The Nevada State Department of Human Resources, Welfare Division, enjoys a qualified right of reimbursement of Medicaid benefits from the recipient's estate. However, pursuant to federal law, the Nevada Legislature provides important protection for families that receive Medicaid assistance by prohibiting the Division from effecting reimbursement recovery until after the death(s) of the recipient's surviving spouse, minor children or children with enumerated disabilities.
To explain, the imposition of a lien against real property held by the survivor, but once owned jointly with the recipient, encumbers the title to that property and works to facilitate the ultimate statutory reimbursement recovery. Accordingly, imposition of lien rights by the Division is inextricably related to enforcement of its right to recover against the recipient's estate.
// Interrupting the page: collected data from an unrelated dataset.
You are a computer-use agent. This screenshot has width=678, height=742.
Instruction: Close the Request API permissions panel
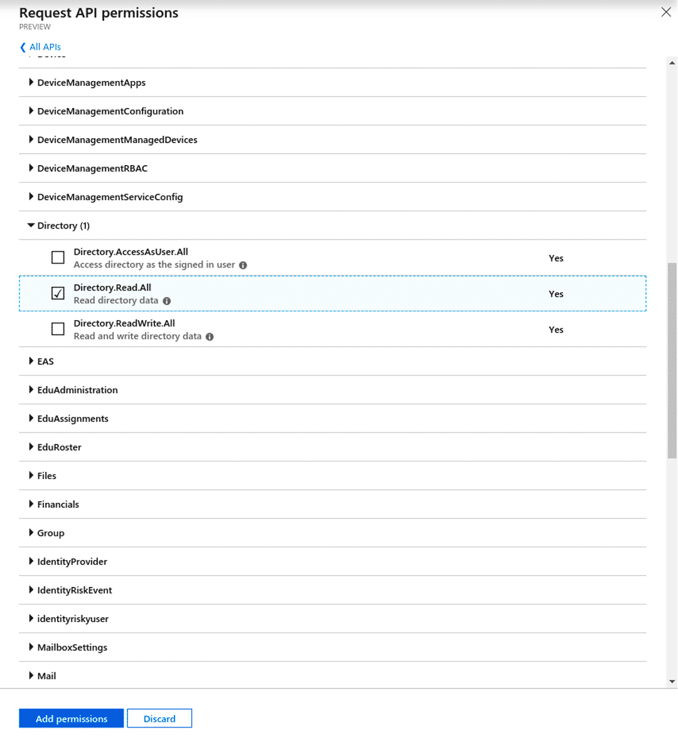666,13
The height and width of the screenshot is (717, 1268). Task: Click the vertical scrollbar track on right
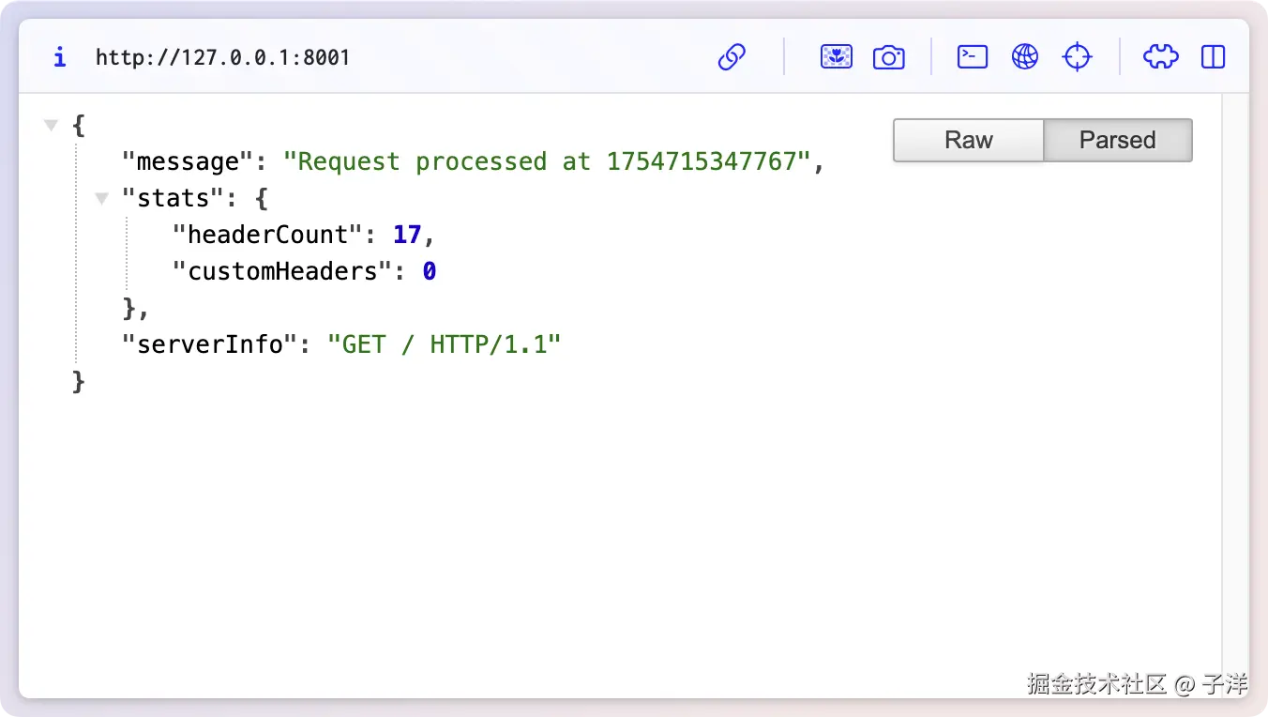[x=1235, y=375]
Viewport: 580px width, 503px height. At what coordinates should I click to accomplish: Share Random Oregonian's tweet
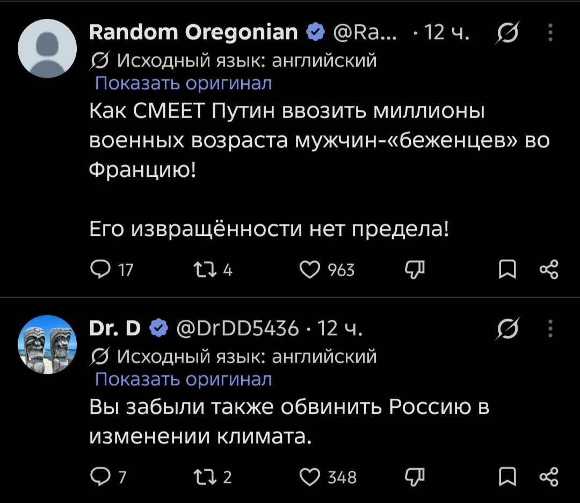tap(549, 269)
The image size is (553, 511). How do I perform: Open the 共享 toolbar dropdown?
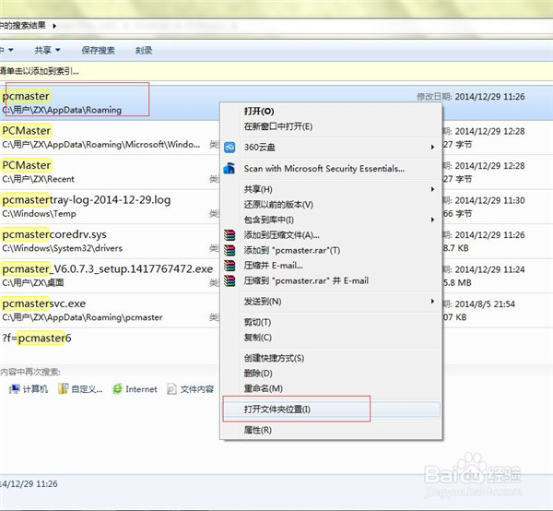[x=47, y=50]
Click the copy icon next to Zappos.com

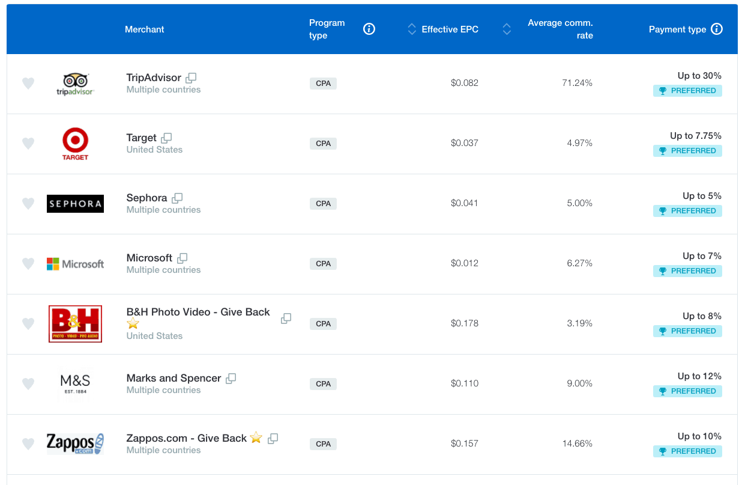[273, 439]
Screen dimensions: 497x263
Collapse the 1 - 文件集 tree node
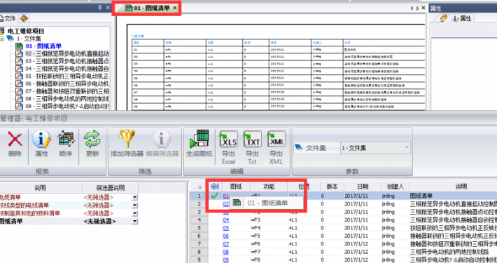coord(2,39)
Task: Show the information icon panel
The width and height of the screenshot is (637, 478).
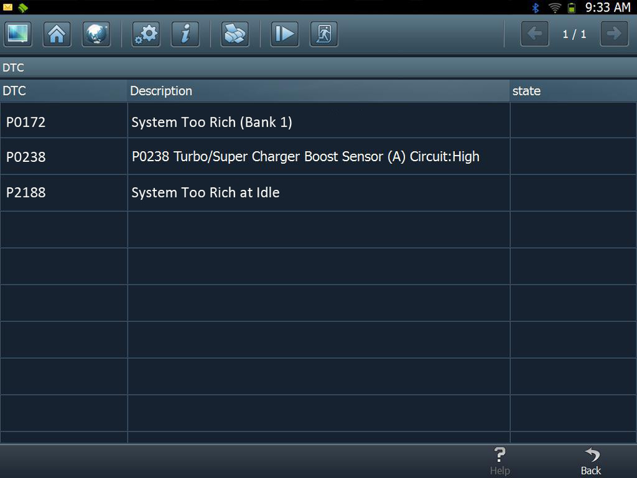Action: tap(185, 34)
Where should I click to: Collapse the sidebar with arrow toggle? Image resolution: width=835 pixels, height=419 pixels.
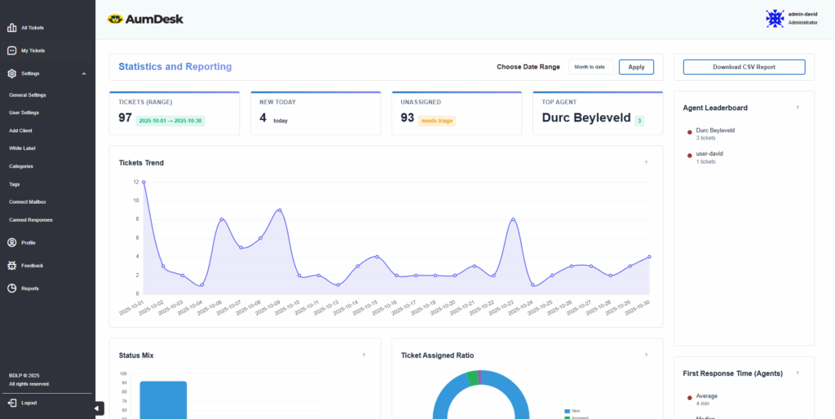(x=98, y=408)
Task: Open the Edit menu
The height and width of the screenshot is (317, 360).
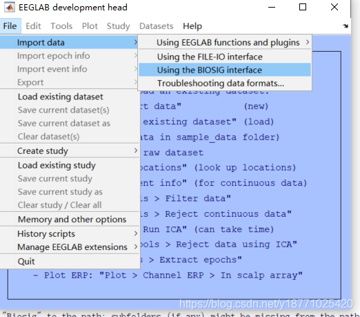Action: point(33,26)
This is underscored by the fact that, regardless of the recitations the majority now requires to be inserted on the face of the recorded lien document, the recorded lien would still have to be cleared to allow for completion of any legitimate inter vivos transaction entered into by the survivor.
Because the lien rights delineated by the majority impede the ability of the survivor to make transactions concerning his or her property, such rights constitute part of the "recovery" process, a process that must await the survivor's demise.
Although the majority has developed an imaginative and well-meaning remedy to facilitate Medicaid reimbursement recoveries, this judicial creation improperly usurps the Legislature's prerogatives to define Medicaid reimbursement recovery options.
GIBBONS, J., concurs.
(A) when he has no surviving child who is under age 21, or (with respect to States eligible to participate in the State program established under subchapter XVI of this chapter) is blind or permanently and totally disabled, or (with respect to States which are not eligible to participate in such program) is blind or disabled as defined in section 1382c of this title....
Webster's Third New International Dictionary 1306 (1968). Recovery is defined in part in Webster's as "a means of restoration." Id. at 1898. Thus, a "lien" is merely a component in the enforcement of a "recovery."